Dependence on Human Label Quality: TPR/FPR estimation assumes human labels are the gold standard; if human annotations are biased, the certification guarantee is compromised.
Inherent Oracle Gap: As long as parameters are estimated, performance remains below the Oracle; only increasing \(n_M\) or introducing prior constraints can reduce this.

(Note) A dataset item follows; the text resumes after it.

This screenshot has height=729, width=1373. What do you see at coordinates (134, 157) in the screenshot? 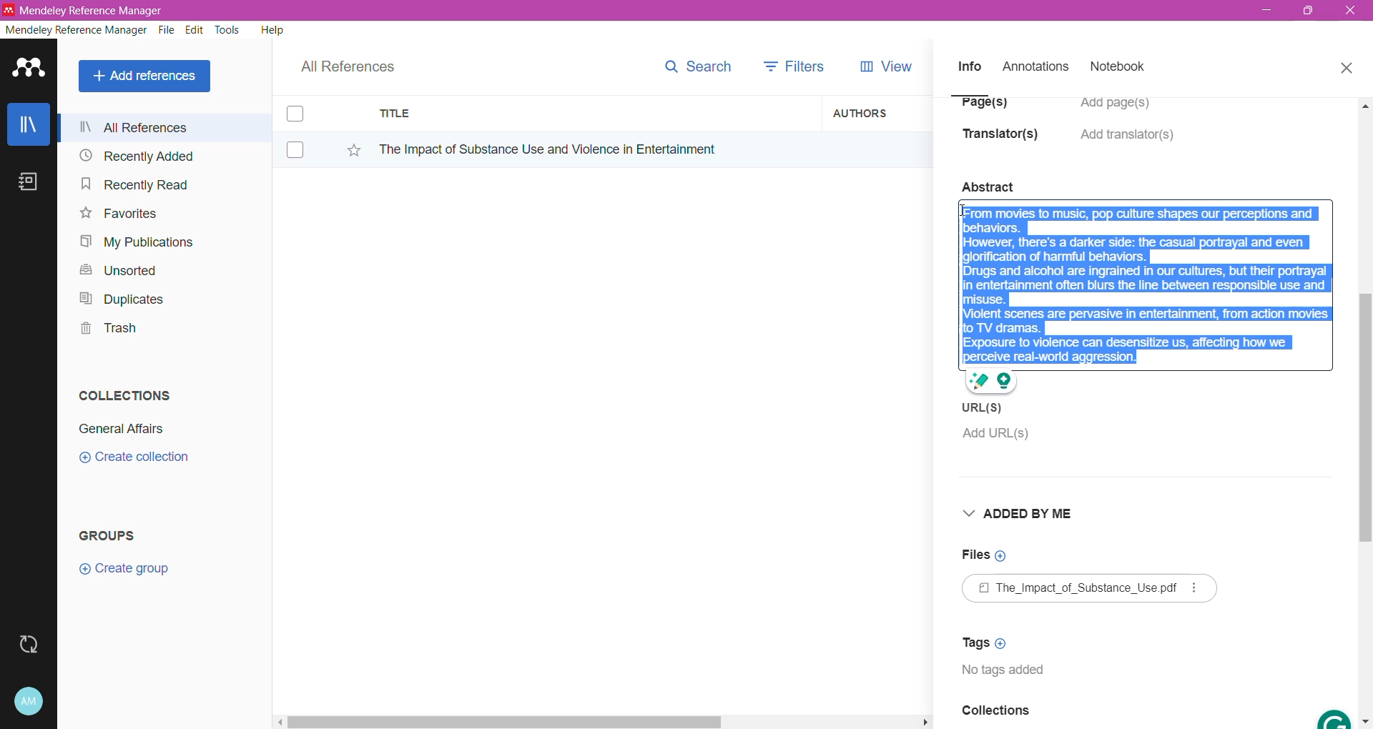
I see `Recently Added` at bounding box center [134, 157].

LLM-as-a-Judge: This work acknowledges flaws like bias and prompt sensitivity, providing a paradigm for "treating judges as noisy labels with explicit error estimation" rather than avoiding them.
Prediction-Powered Inference (PPI): The most direct comparison—both use few clean + many dirty labels, but PPI treats the judge as a black box for power, while this work white-boxes the judge for interpretable certification. They are complementary.
Conformal Prediction / Classical Testing: The method is rooted in distribution-free finite-sample guarantees, bringing LLM certification into a rigorous statistical framework.

Rating¶

Novelty: ⭐⭐⭐⭐ — The first statistical framework to systematically handle "imperfect judges" for certification; the combination of proxy rewriting, variance correction, and adoption criteria is elegant and original.
Experimental Thoroughness: ⭐⭐⭐⭐ — Covers synthetic, classification, and generation settings with various pairings; theoretical results match experiments. However, model and dataset scales are relatively small/moderate.
Writing Quality: ⭐⭐⭐⭐ — Motivations, theorem implications, and trade-offs with PPI are clearly explained, with "Implication" sections lowering the barrier for readers.
Value: ⭐⭐⭐⭐ — Provides a both rigorous and interpretable tool for safety-critical LLM certification, offering practical guidance for judge selection and sample size planning.